The difficulty is that the prognosis that people cannot be treated ends one part of the story for the health service, but the other part is that the criminal justice system cannot lock up someone to protect the public from him or her until that person has committed an offence. There is agap between the two systems, into which falls the identification of a serious risk to both the public and the individual concerned.

That is the problem that my right hon. Friend the Home Secretary is seeking to tackle. It is difficult to balance the protection of the public with the liberty of the individual, and the problem has been left untackled for many years. My right hon. Friend, our colleagues at the Department of Health, and I, when it comes to health matters in Wales, will seek to tackle the problem, and the House will have to grapple with the balance between the principles of public protection and individual freedom. The problem will not go away, and I am grateful to the hon. Member for Meirionnydd Nant Conwy (Mr. Llwyd) for raising it. I look forward to debating it with him further in future. I am sure that he will agree that it is a serious problem and that we need to tackle it.

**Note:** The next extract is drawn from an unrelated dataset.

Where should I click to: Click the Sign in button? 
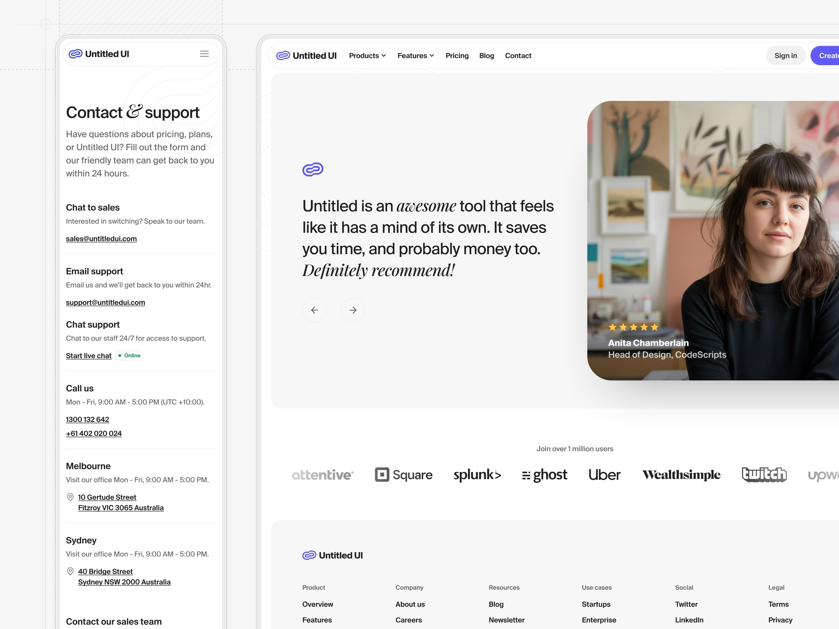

The Government are determined to break once and for all the vicious cycle of drugs and crime, which wrecks lives and threatens communities. Police forces estimate that around half of recorded crime has some drug element to it, and there are serious issues to be tackled in Wales. The Welsh drug and alcohol misuse strategy "Forward Together" has been reviewed in the light of the new UK strategy, and a report on the implications for Wales has been provided to Keith Hellawell, the UK anti-drugs co-ordinator, whom I met recently to discuss the Welsh dimension.

Following the review, I can announce my intention to relaunch the Welsh drug and alcohol strategy to reflect many key elements of the UK strategy, in particular its emphasis on tackling the social causes of substance misuse. It will promote the adoption of the partnership approach and build on the good work already done.

In our key pledges, we promised to provide sound economic management for our country, and that we would not, in doing so, raise income tax rates. As a Government, we have fulfilled that pledge. Inflation is low. Government borrowing has been cut by £20 billion. Long-term interest rates are at their lowest for 40 years. Yet, for the next three years, we will be able to provide massive new resources for health and education in Wales, as in England, Scotland and Northern Ireland.